When the battery discharges to the load, the reverse process occurs. The V2+ releases the electrons convert back to V3+. The reverse current now drives the load connected to the battery and reaches the positive terminal of the cell where V5+ absorbs it and converts it to V4+. Thus, VRFBs have enormous energy storing capacity, are non-inflammable, and have long battery life.

A schematic representation of the project (credit Prof Prakash C Ghosh, IIT Bombay)

“Another advantage of a redox battery is that energy and power capacity (kW and kWh) can be segregated. Therefore, by increasing the tank capacity (more electrolyte), the energy capacity component increases. In contrast, increasing the number of stacks will provide higher output power,” says Prof Ghosh.

The project deployment

The project’s first phase took place in November 2019. First, the team erected the trusses to mount eight solar arrays on the mountainous terrain. The optimally aligned structure could generate 50 kWp (kiloWatt-peak) power. “It was the toughest job for us as we had minimal manual support to complete the structure before the rains started,” says Prof Ghosh. Although the next accessible time slot was in April 2020, the raging pandemic disrupted their schedule. As a result, the next phase was completed recently. 

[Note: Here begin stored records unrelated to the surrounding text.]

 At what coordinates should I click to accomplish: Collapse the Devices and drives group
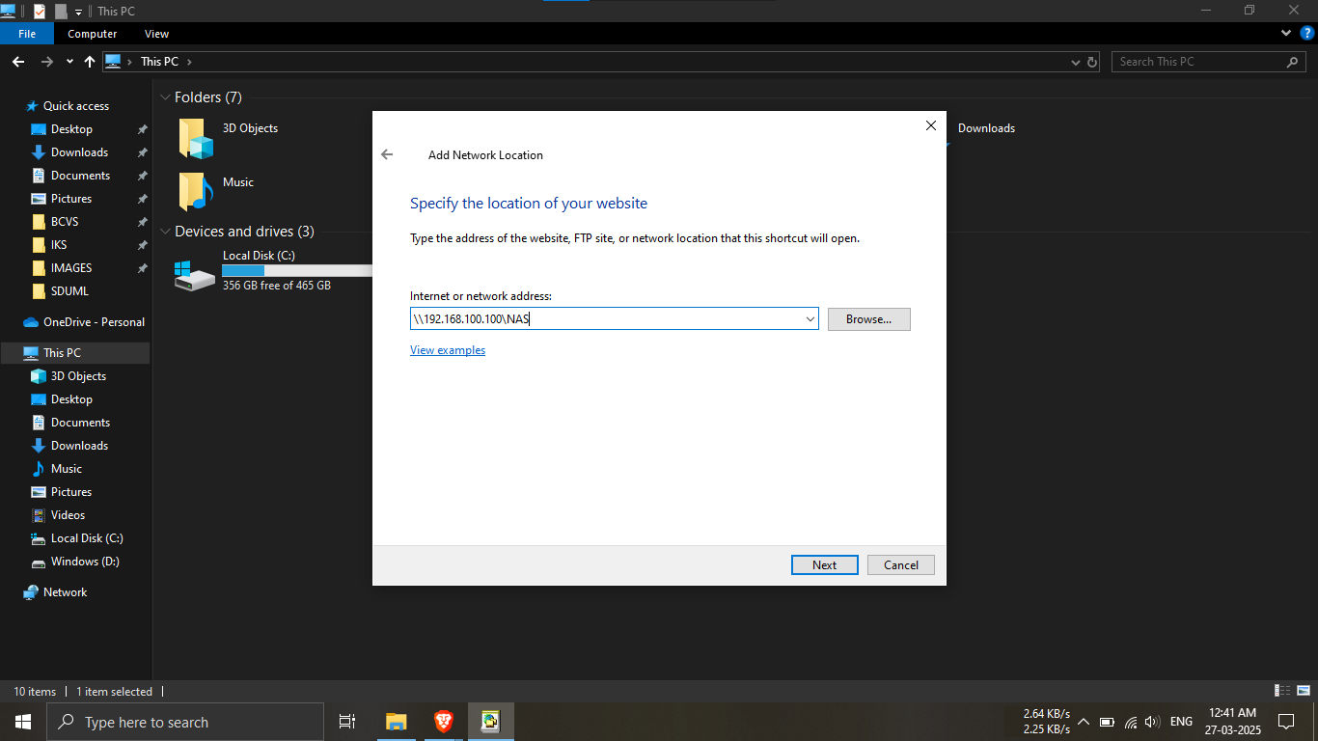tap(165, 232)
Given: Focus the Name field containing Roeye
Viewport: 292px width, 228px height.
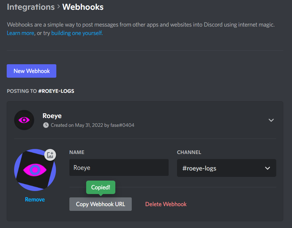Looking at the screenshot, I should point(119,167).
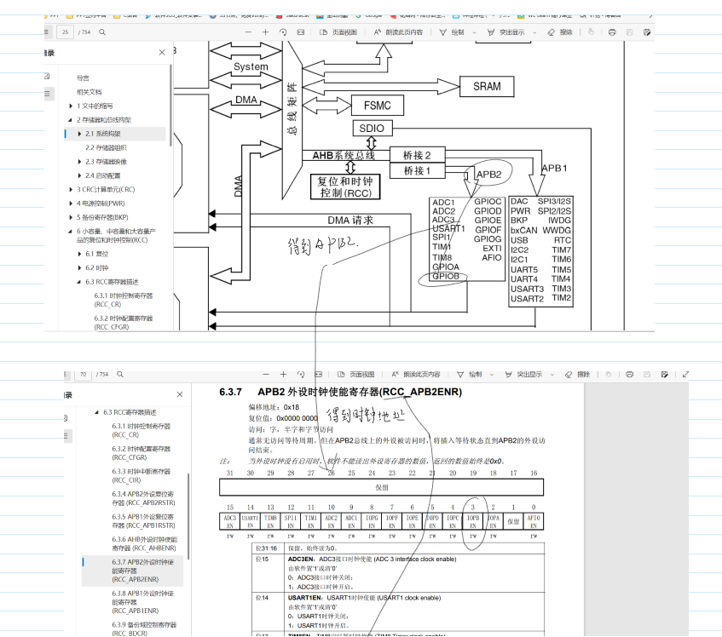Screen dimensions: 722x637
Task: Click the 页面视图 button in the page 25 viewer
Action: pos(338,32)
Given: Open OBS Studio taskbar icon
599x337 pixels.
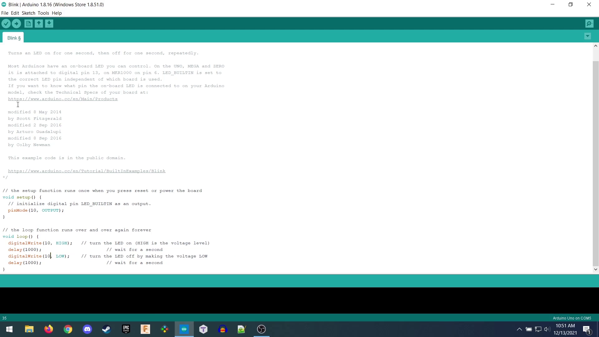Looking at the screenshot, I should (x=261, y=329).
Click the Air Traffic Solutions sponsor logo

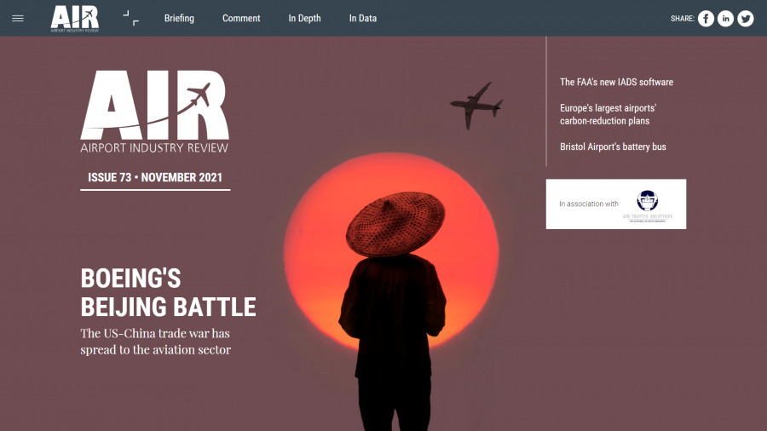tap(653, 205)
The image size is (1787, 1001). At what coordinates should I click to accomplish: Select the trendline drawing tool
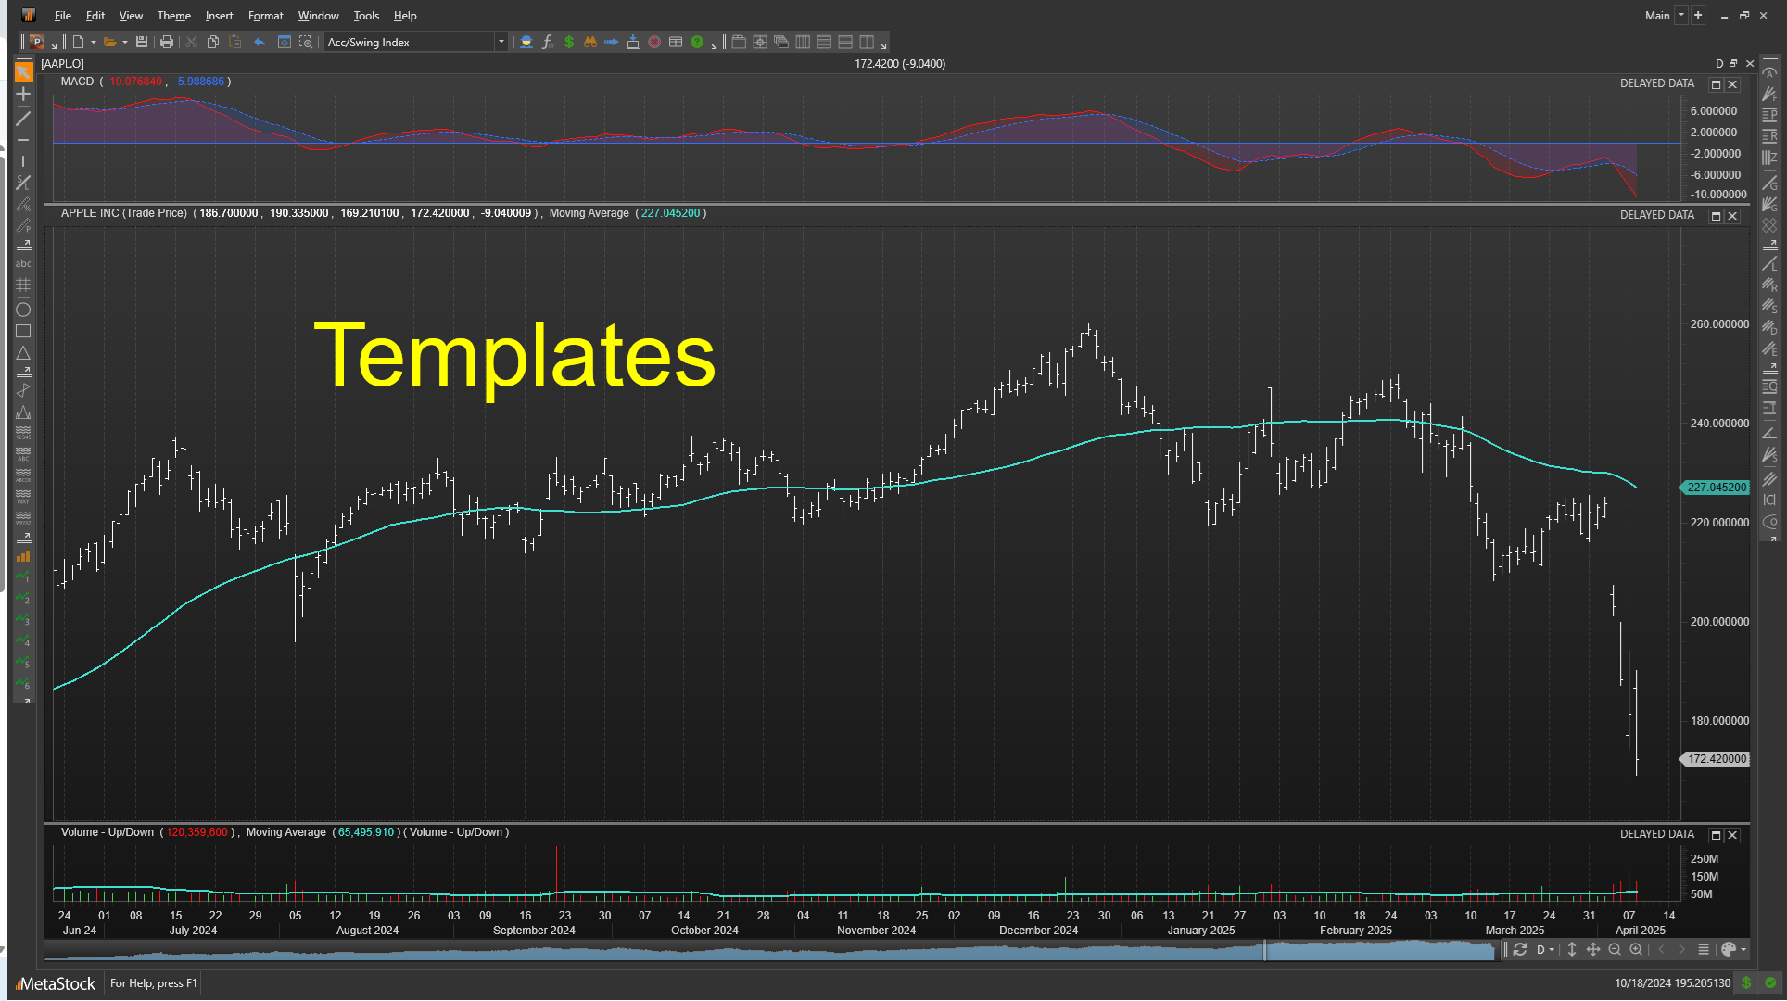(x=23, y=119)
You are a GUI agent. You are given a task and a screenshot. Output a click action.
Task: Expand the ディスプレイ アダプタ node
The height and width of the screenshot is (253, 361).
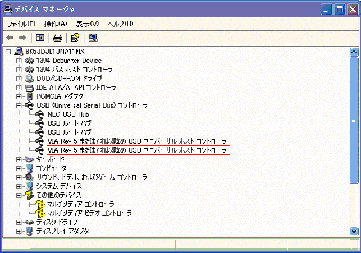click(19, 231)
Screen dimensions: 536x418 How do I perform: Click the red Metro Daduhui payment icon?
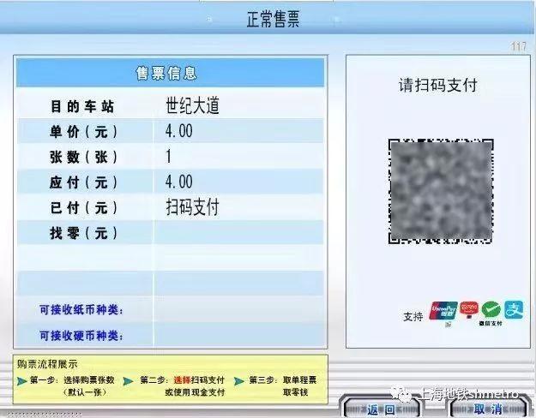(x=469, y=310)
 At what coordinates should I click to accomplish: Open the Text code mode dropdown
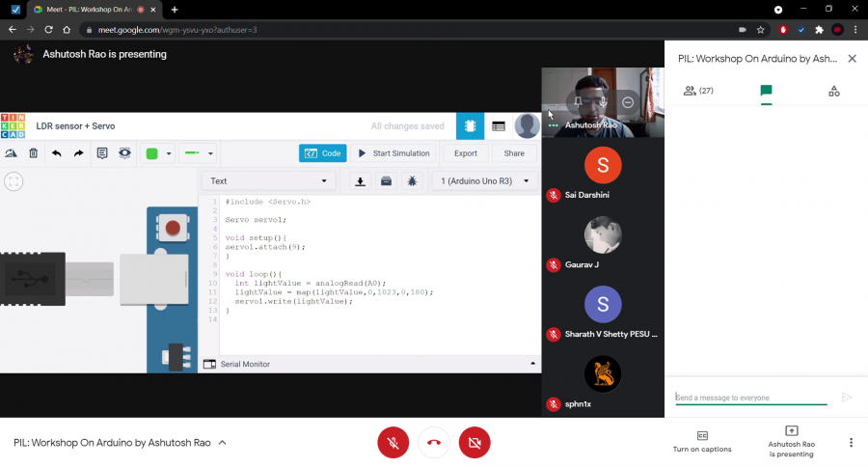(x=269, y=181)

The team will set up a  5 kW capacity fuel cell with a hydrogen storage system to integrate the microgrid in the subsequent phase. A fuel cell is another low-cost electrochemical storage system that uses hydrogen to charge the battery. The fuel cell will be used when the flow battery cannot provide sufficient output due to bad weather or seasonal variations. The combined storage of flow battery and fuel cell will improve the overall power reliability of the microgrid. 

“A useful by-product of fuel cells is thermal energy. The fuel cell is expected to operate with an electrical efficiency of ~45-50%, implying an equal amount of heat is dissipated by the cell.  The heat can be used to maintain the flow battery’s operating temperature and for heating the premises,” informs Prof Ghosh. The team envisages providing similar microgrids for Sikkim tourism.

This article has been run past the researchers, whose work is covered, to ensure accuracy.